片方は明るく真っ直ぐで、片方は冷静で礼儀正しい。まるで正反対の二人の自分が同時に存在する。
「いいなあ。そっちの呪いが良かった」
「いやいや、良くはないでしょ。私のくせに私の説教してくるし」
「そうですよ。自分勝手で私のくせに私の言うことなんてききやしませんし」
そこまで言うと二人は顔を合わせて、片方は怒りを露わにした表情で、片方は冷ややかな表情で互いを睨み付けた。
「まあまあ。ともかく無駄に二人居る分労働力も倍だ。
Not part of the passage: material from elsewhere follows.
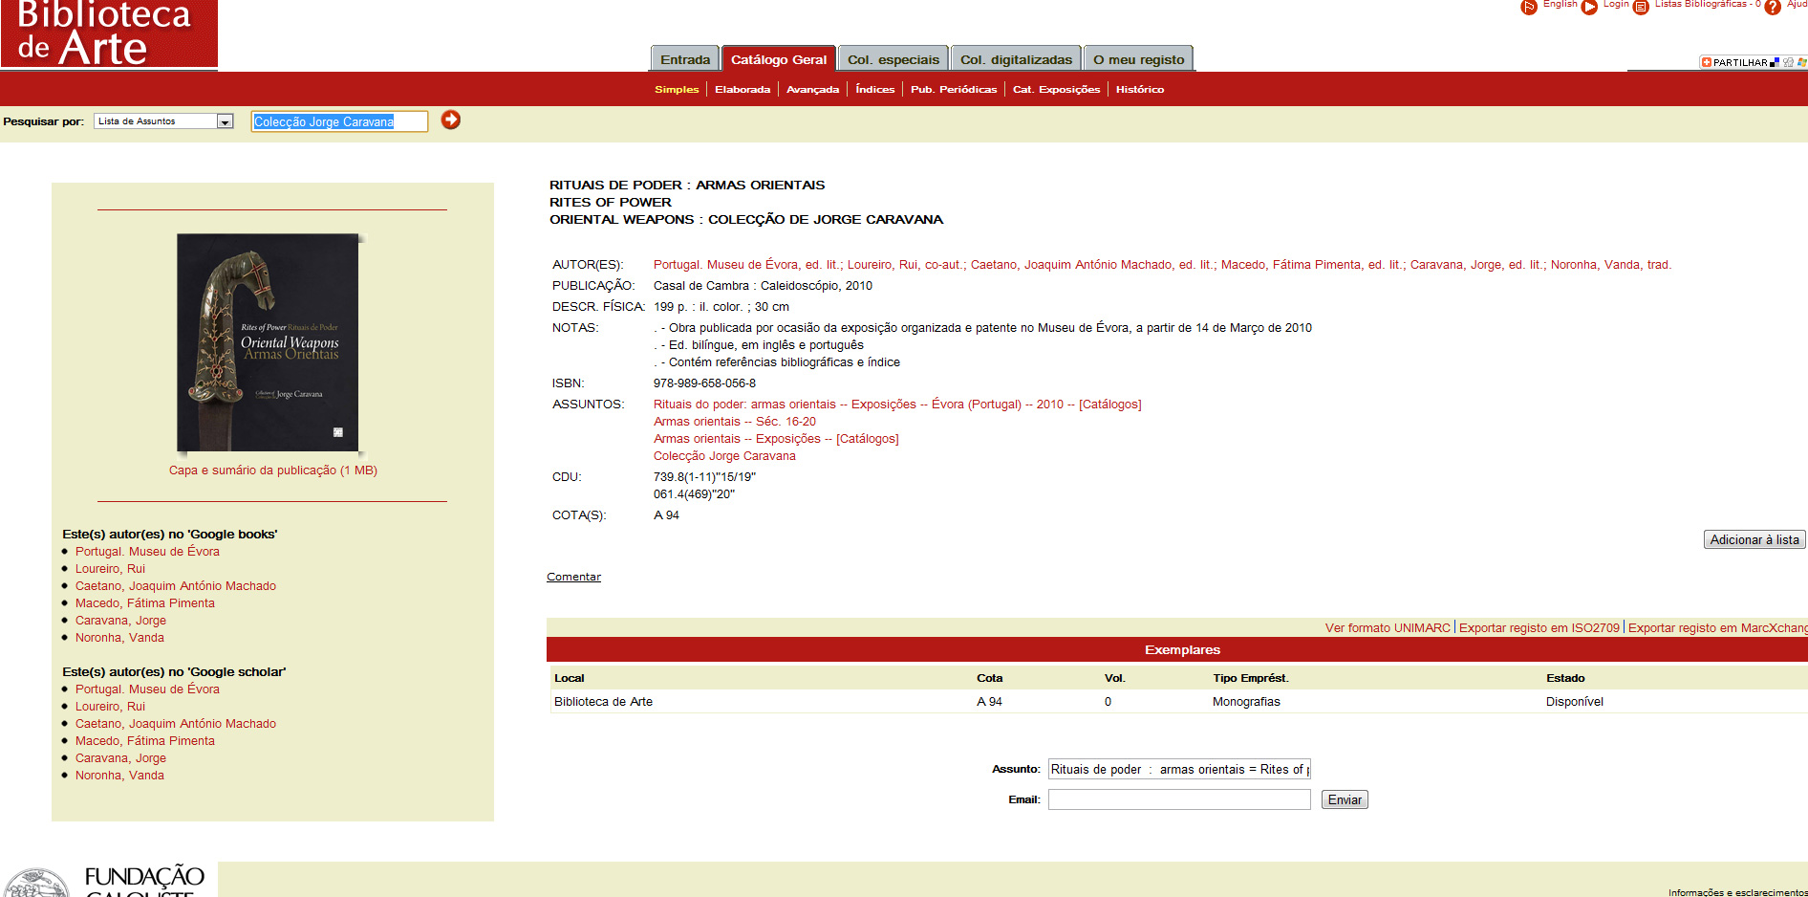Click the help question mark icon
This screenshot has height=897, width=1808.
pyautogui.click(x=1773, y=7)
ちょうど中層に戻るところだって言うし手伝って貰おう」
「誰が無駄だって」
「あまりに失礼だと思います」
知佳子さんの怒りの矛先は迂闊な発言をした登山童貞に集中し、片方に胸ぐらを掴まれた登山童貞は情けなく両手を挙げ小刻みに首を振っていた。女の子に掴まれた程度で一体この登山童貞は何をそんなにびびっているのか。あまりに情けないその姿に、面倒ではあるが助け船を出してやることにした。
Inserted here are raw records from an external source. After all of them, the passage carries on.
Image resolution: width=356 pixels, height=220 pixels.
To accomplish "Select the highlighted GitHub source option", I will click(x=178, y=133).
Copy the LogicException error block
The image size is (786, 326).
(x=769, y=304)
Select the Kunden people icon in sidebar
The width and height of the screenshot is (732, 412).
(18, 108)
「あの、知佳子さん? 荷物運びを手伝ってくれるというのは本当ですか?」
「はい。もちろんです」
冷たい眼で登山童貞を見つめていた知佳子さんが振り向いて、こちらに柔らかな笑みを向けて答えてくれた。少し遅れて、登山童貞を解放した知佳子さんも答える。
「ま、今日は仕事もないし、構わないけどね」
知佳子さんは了承してくれて、荷物の山の元までやってくると中くらいの荷物を持ち上げた。
「結構重いわね。何が入ってるの?」
「それはお醤油とお味噌とお塩です。好凮寺の調味料事情が良くなかったので」
「そういうこと。これ、私ね」
知佳子さんはもう片方の知佳子さんに調味料の入った紙袋を押しつけると、同じくらいの大きさの荷物を抱え込んだ。
「こっちはそこまで重くないわね。これ持ってくわ」
知佳子さんは野菜の入った紙袋を持ち上げると、知佳子さんの荷物からお塩の袋を取り出して自分の持つ袋へと詰め込み「まあこんなもんでしょ」と鼻をならした。
「で、これ持てば良いのか?」
残された大きな袋を指さして登山童貞が尋ねる。
「うん。よろしく」
登山童貞はしゃがみ込み袋を持ち上げようと抱え込んだが、軽く浮かせただけで下ろしてしまった。
「まてこころ。中身は何だ」
「お米」
「米?」
「お米だって。知らないの? 稲科の植物で――」
「そういうこと言ってんじゃない。何キロあるんだ」
「三〇キロ」
回答に登山童貞はしかめっ面してわざとらしく大きくため息をつくと、野菜の袋を持った知佳子さんへと視線を向けた。
「知佳」
「駄目だわ。か弱い知佳子ちゃんにはとてもじゃないけど持てない」
半笑いの知佳子さんがそう答えると、登山童貞は調味料の袋を持った知佳子さんへと視線を移した。
「知子」
「申し訳ありません」
「まあ、そうだよな……」
登山童貞は若干の間を置いて、また大きくため息をつくと、くるりと背を向けてこの場を立ち去ろうとした。
「あ、ちょっとちょっと。どこ行くの!」
その背中に声をかけると、登山童貞は振り返りもせず片手を上げて見えて、いかにもだるそうな声で答えた。